EXERCISE DESCRIPTION
Please revise the items beginning at the line that has "You are a GUI" and ending after the line that has "(x=371, y=301)": write those lines out again with "workflow" changed to "process" and everything else left the same.

SUPPLIED MATERIAL
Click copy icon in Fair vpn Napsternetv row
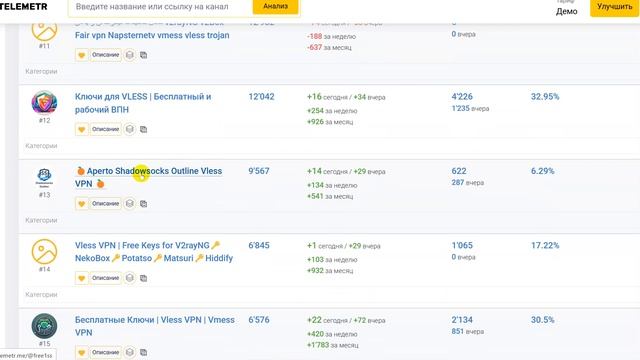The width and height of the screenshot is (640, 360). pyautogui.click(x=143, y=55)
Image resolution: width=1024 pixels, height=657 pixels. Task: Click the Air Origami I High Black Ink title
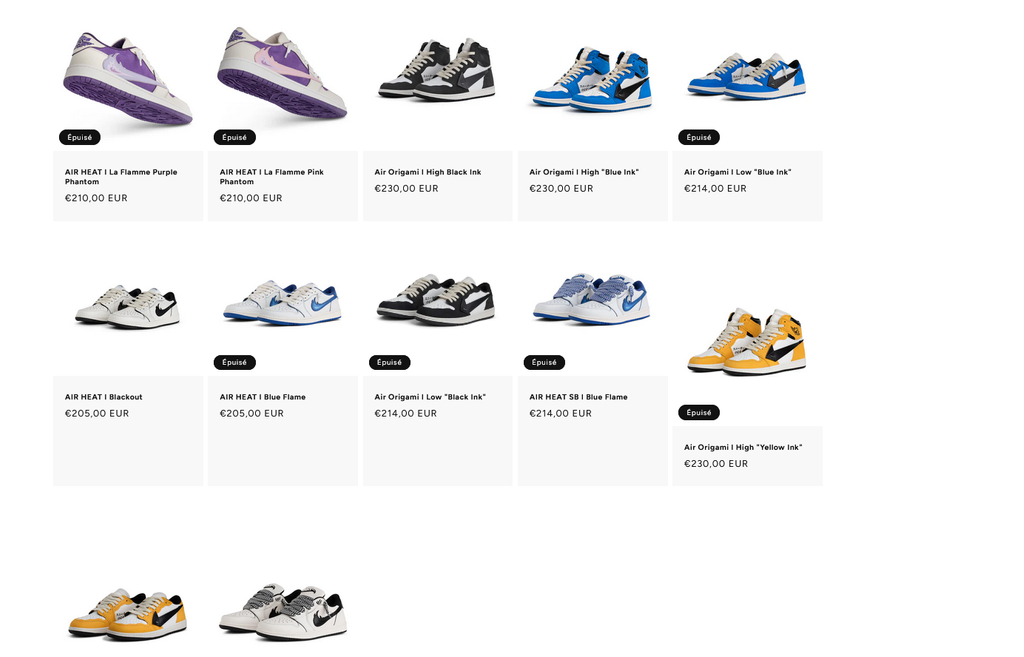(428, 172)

...

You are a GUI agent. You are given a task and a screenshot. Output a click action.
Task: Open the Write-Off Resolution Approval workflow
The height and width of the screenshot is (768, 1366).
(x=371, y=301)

ANSWER TO THE TASK
You are a GUI agent. You are given a task and a screenshot. Output a click action.
Task: Open the Write-Off Resolution Approval process
The height and width of the screenshot is (768, 1366).
(x=371, y=301)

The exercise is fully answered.